== Текст документа

Конечно, гипотетически представить себе глухое поселение, отрезанное от громкого внешнего мира, возможно, но найти эту Сибирскую Атлантиду будет нелегко, да и дано, видимо, не каждому. С другой стороны, заявлять о том, что я последний фольклорист из тех, кто это слышал и записал, тоже опрометчиво. Ведь что не найдено, еще не потеряно.

Это важно понять начинающим этно-музыкантам, собирающимся работать в формате world music, набирающем все большую популярность в соседних регионах и в нашем городе. Это видно по афишам, которые все чаще приглашают на фестивали этнической музыки: на «Мир Сибири» под Красноярском, на «Голос кочевников» в Бурятии. Нужно искать, снаряжать экспедиции и отправляться хоть в самую ближайшую деревню, чтобы открыть свою внутреннюю! Традицию по нотам не освоить. Необходим устный контакт. И даже если вы не услышите многоголосных песен, обязательно услышите не менее полифонический и музыкальный приангарский говор. Только надо уметь не только слушать, но и слышать. На это у местных всегда есть проверка.

====
== Представленные данные

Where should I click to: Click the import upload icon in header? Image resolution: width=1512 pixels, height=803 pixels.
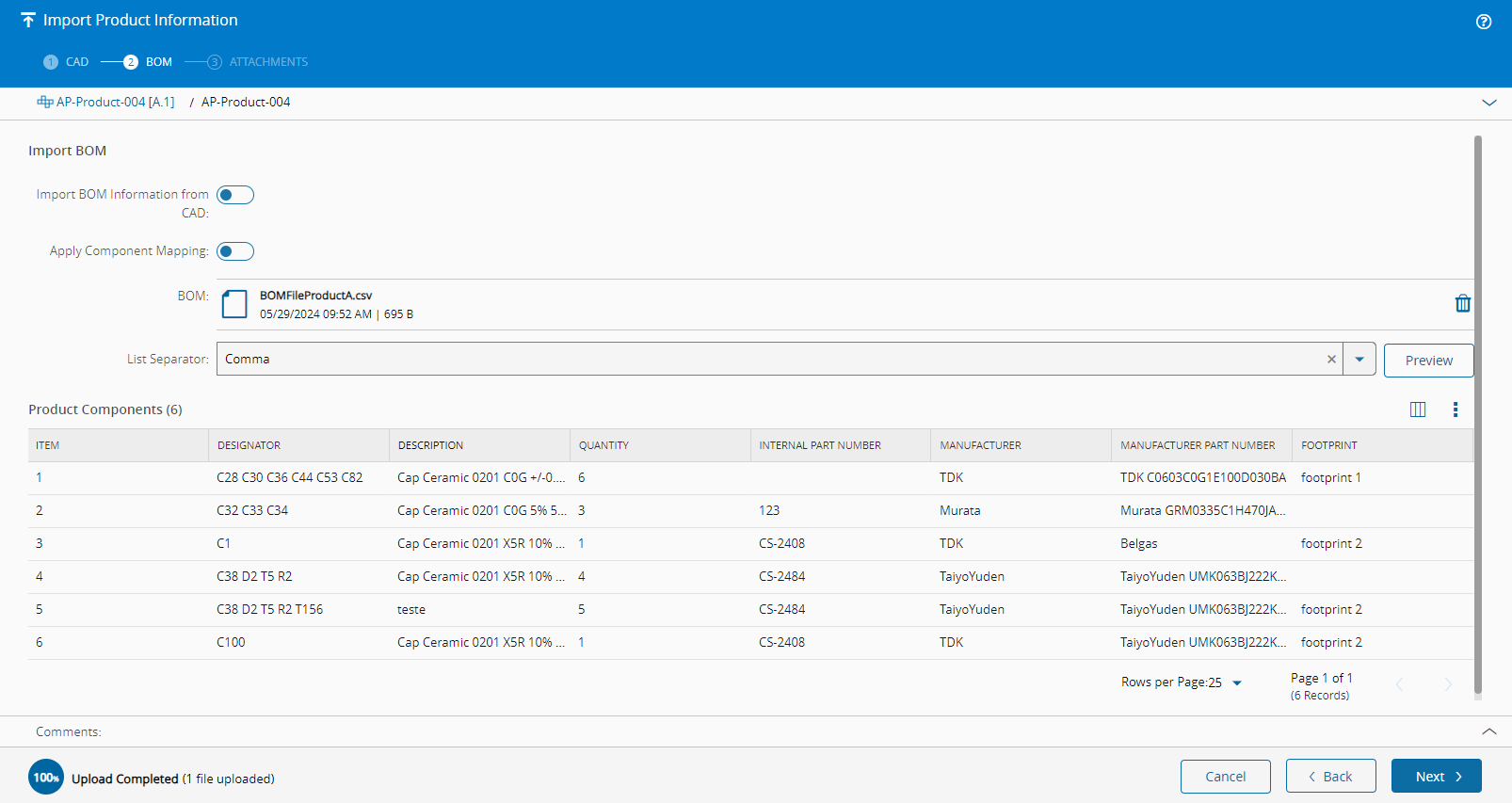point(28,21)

====
== Представленные данные

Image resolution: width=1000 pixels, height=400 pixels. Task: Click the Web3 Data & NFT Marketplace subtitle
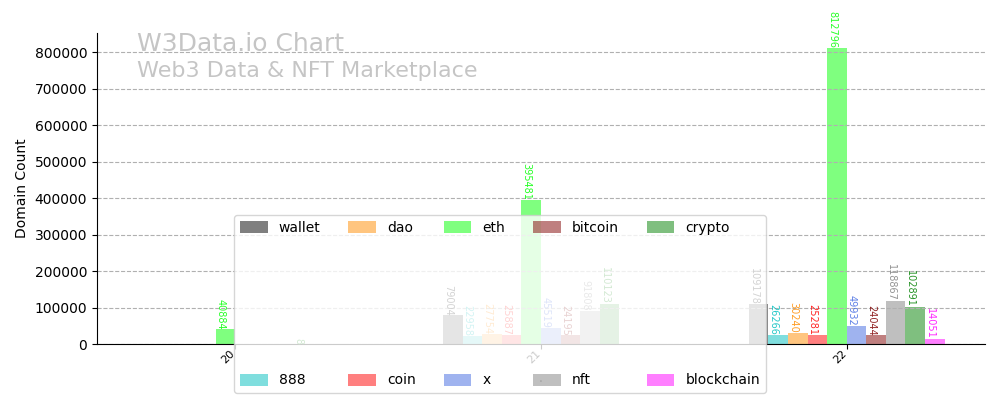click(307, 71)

====

=== Порядок работы ===
A: Ответьте по тексту о фольклорных экспедициях:
(i) Как автор называет гипотетическое глухое поселение, отрезанное от внешнего мира?
(ii) Какие фестивали этнической музыки упомянуты и где они проходят?
(iii) Что необходимо для освоения традиции, если её нельзя освоить по нотам?
B: Перепишите без изменений фрагмент текста о фольклорных экспедициях от слов «Конечно, гипотетически представить» до слов «еще не потеряно.» включительно.
C: Напишите продолжение текста о фольклорных экспедициях. Начните сразу после его последнего предложения.
Данные для этой работы не используются.

=== Ответы к заданиям ===
A:
(i) Сибирская Атлантида.
(ii) «Мир Сибири» под Красноярском и «Голос кочевников» в Бурятии.
(iii) Устный контакт.

B:
Конечно, гипотетически представить себе глухое поселение, отрезанное от громкого внешнего мира, возможно, но найти эту Сибирскую Атлантиду будет нелегко, да и дано, видимо, не каждому. С другой стороны, заявлять о том, что я последний фольклорист из тех, кто это слышал и записал, тоже опрометчиво. Ведь что не найдено, еще не потеряно.

C:
Какая?

А примерно такая, какой таможенник Верещагин проверял на крепость духа Петруху в фильме «Белое солнце пустыни». Если выдержать, границы откроются, и песни для вас вспомнят и историй нарассказывают, наигрыши покажут, дойдет и до танцев, да еще и домой с подарками отправят. Ничего, что песни уже будут не такие «породистые», все больше жестокие романсы, а то и комсомольские, но дух в них всё равно сибирский, а с таким духом можно и архивный материал осваивать.

– А в настоящий момент у вас планируются экспедиции?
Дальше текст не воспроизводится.